Question to the Department for Environment, Food and Rural Affairs:
To ask the Secretary of State for Environment, Food and Rural Affairs, what plans her Department has to stop companies from using biobeads.
Polluting our waterways is unacceptable. It is right that Southern Water has taken responsibility for the incident at Camber Sands, East Sussex, caused by a failure of a screening filter at their Eastbourne Wastewater Treatment Works.
Defra Ministers are in close contact with the Environment Agency, which is now conducting an active investigation into the incident. A decision on the enforcement action will be made in the coming weeks.
The sector must step up to deliver improvements for the benefit of customers and the environment, and we are taking decisive action to clean up our rivers, lakes and seas.
Water companies should take all necessary precautions to ensure all equipment is properly constructed and maintained to prevent the unauthorised or accidental escape of bio-beads from wastewater treatment works into the environment.
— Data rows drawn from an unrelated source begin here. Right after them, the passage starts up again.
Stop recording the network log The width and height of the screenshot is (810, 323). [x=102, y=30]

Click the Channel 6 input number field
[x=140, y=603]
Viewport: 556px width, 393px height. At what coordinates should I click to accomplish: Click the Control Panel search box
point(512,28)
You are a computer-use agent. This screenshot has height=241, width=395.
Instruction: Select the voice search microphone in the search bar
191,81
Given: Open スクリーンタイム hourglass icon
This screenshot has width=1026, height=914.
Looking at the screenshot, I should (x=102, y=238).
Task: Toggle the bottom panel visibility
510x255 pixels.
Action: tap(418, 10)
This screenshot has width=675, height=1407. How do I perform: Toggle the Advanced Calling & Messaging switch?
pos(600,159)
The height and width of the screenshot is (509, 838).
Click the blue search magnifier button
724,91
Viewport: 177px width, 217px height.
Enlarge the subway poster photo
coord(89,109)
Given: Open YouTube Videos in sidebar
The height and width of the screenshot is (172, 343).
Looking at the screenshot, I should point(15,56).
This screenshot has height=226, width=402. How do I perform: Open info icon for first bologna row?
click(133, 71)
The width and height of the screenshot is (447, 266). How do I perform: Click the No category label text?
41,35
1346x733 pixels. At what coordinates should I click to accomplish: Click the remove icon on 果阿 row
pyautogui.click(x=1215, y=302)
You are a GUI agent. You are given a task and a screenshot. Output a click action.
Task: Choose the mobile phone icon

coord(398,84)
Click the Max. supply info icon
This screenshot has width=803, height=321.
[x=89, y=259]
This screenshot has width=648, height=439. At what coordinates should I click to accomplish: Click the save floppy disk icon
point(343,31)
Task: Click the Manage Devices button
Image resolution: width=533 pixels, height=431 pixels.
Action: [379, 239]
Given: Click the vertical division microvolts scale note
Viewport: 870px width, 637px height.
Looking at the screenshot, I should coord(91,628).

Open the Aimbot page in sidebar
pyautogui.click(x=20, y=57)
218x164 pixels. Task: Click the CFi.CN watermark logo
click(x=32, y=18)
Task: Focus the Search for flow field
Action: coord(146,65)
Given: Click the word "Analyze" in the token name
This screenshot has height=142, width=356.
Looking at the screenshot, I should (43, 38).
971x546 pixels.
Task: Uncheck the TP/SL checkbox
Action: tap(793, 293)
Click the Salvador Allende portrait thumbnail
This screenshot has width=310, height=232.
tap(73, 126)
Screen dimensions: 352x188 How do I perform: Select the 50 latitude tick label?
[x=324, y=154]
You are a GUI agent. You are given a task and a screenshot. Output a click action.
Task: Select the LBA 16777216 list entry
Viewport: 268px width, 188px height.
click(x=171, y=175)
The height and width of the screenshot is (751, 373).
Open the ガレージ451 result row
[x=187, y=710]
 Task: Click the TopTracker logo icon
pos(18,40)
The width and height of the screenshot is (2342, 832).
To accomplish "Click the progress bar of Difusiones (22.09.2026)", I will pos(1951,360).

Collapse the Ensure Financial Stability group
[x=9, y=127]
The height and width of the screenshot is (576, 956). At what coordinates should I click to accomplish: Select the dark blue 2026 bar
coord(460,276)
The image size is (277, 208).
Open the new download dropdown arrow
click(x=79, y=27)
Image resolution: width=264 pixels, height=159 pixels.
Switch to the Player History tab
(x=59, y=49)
The Government is looking into developing new standards for infrastructure resilience which, coupled with robust water company planning through Drainage and Wastewater Management Plans and the new statutory Pollution Incident Reduction Plans, will drive investment to improve wastewater assets and reduce pollution into our environment.
I have written to Water Companies asking them to explain their use of bio-beads in the water industry and alternatives.